* _Provided passage_:
Charity kickball event raises money, spirits


Published:

vieral voice Chris Bonanno

A fun gathering benefiting a great charitable cause was held Feb. 9 at Viera Regional Park in the form of the sixth annual Kickin’ It For Hope,  which featured both a free kickball tournament and other activities that were family-friendly in nature.

Proceeds from the day were slated to benefit the No Bad Days Foundation, which helps children with disabilities in Brevard County by purchasing needed equipment and other needed items.

“Six years ago, we knew a young child who needed a piece of medical equipment,” said Mark Warzecha, the event organizer. “The insurance company wouldn’t pay for it, so we wanted to help out. We’re a law firm, Widerman Malek, knew the child, so we put together a kickball tournament to raise money for him. We were able to raise enough money to buy the medical device and we thought you know there’s no reason to stop. Let’s keep doing it and we’re on our sixth year now.”

Warzecha added that the No Bad Days Foundation has helped “about 20 children” during the program’s existence.

One of those children who was helped was 5-year-old Curren Ramsey of Melbourne for whom the foundation purchased a safety bed, according to his mother, Nerissa, who lives in Melbourne. Curren has what Nerissa said is a “super-rare neurogenetic condition,” that is so uncommon that he was just the fourth in the world to be diagnosed with it two years ago.

“We don’t have any foundations for his disease or anything like that. So, we lean n a lot of local resources like No Bad Days,” said Ramsey, who played in the event for Team Curren, which was named after her son.

* _Questions_:
1. Print the passage of the kickball charity article between "A fun gathering" and "other needed items.", inclusive, without any changes.
2. Proceed with the kickball charity article, picking up right after its final sentence.

* _Supplied records_:

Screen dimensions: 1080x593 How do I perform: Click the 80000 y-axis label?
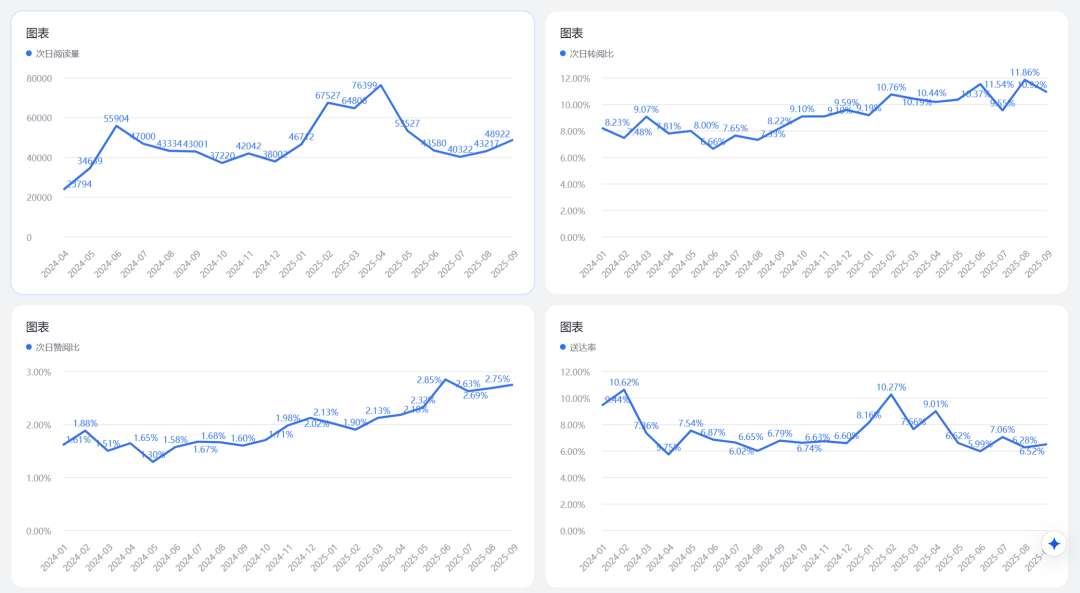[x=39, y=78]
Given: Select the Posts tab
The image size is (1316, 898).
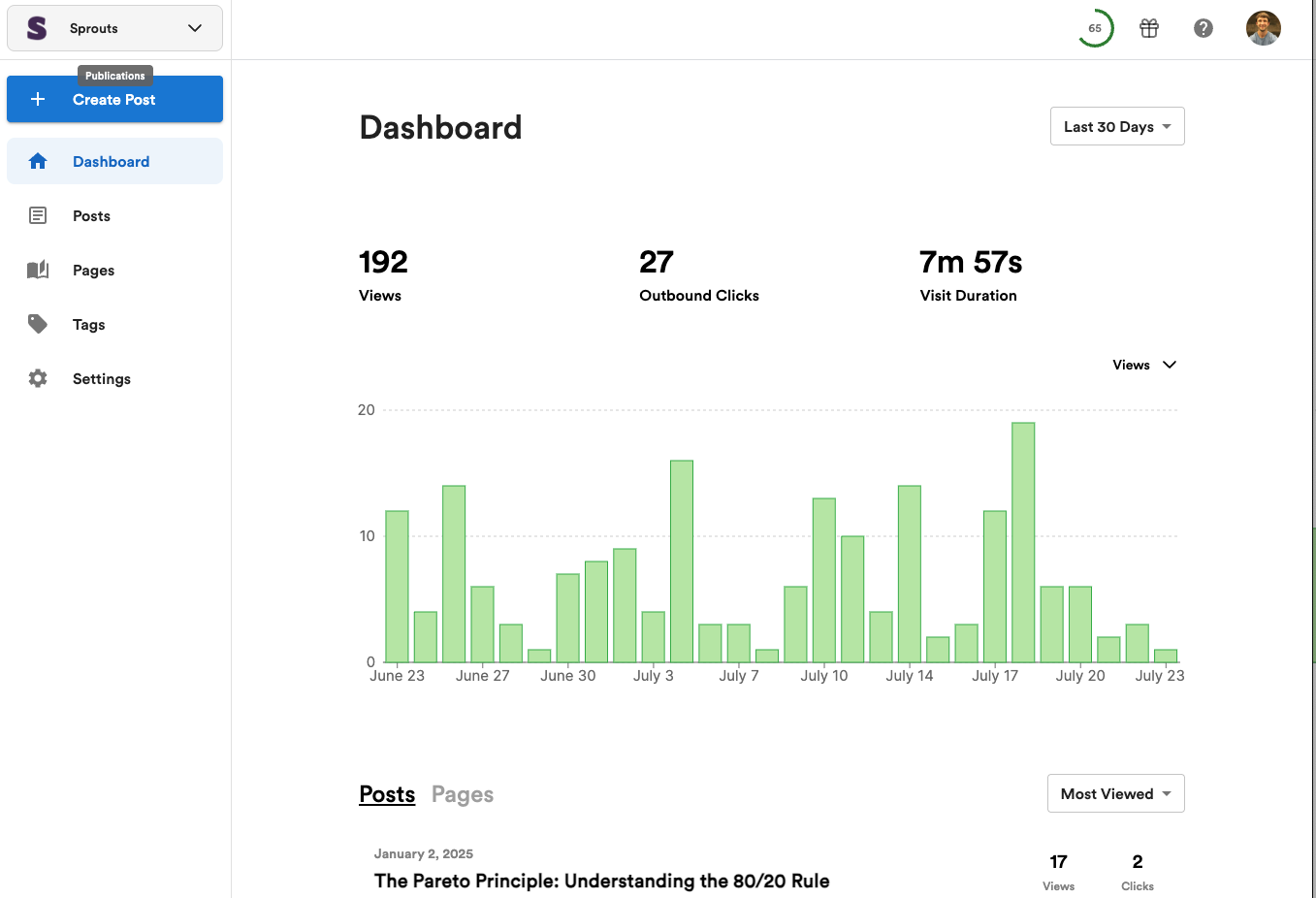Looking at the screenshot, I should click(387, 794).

* _Solved problems_:
1.
A fun gathering benefiting a great charitable cause was held Feb. 9 at Viera Regional Park in the form of the sixth annual Kickin’ It For Hope,  which featured both a free kickball tournament and other activities that were family-friendly in nature.

Proceeds from the day were slated to benefit the No Bad Days Foundation, which helps children with disabilities in Brevard County by purchasing needed equipment and other needed items.

2.
Fourteen teams of at least 10 players each participated in what was a double-elimination tournament.

“We’ve got the Brevard County Sheriff’s Office, we’ve got the Melbourne Fire Department, we’ve got Florida Power & Light. They’re from all over. They’re, you know, businesses, just teams put together and 14 total.”

Warzecha also noted that the Widerman Malek pays for all of the day’s expenses, meaning that “whatever money raised is 100 percent net.” He added that the day usually raises “about $10,000, $15,000 a year.”

Kickball was chosen as a fundraiser, Warzecha added, because it was “just something different.” It also is an activity that allows for children with disabilities to take part in the fun as well. Patients have “their wheelchairs retrofitted so they can actually participate in the game” thanks to a partnership with Ability Plus Therapy and No Limits Academy.

“We bring all of our patients out in their wheelchairs and we play a round of kickball just for fun with our team,” said Karen Rhoads of Ability Plus Therapy and No Limits Academy.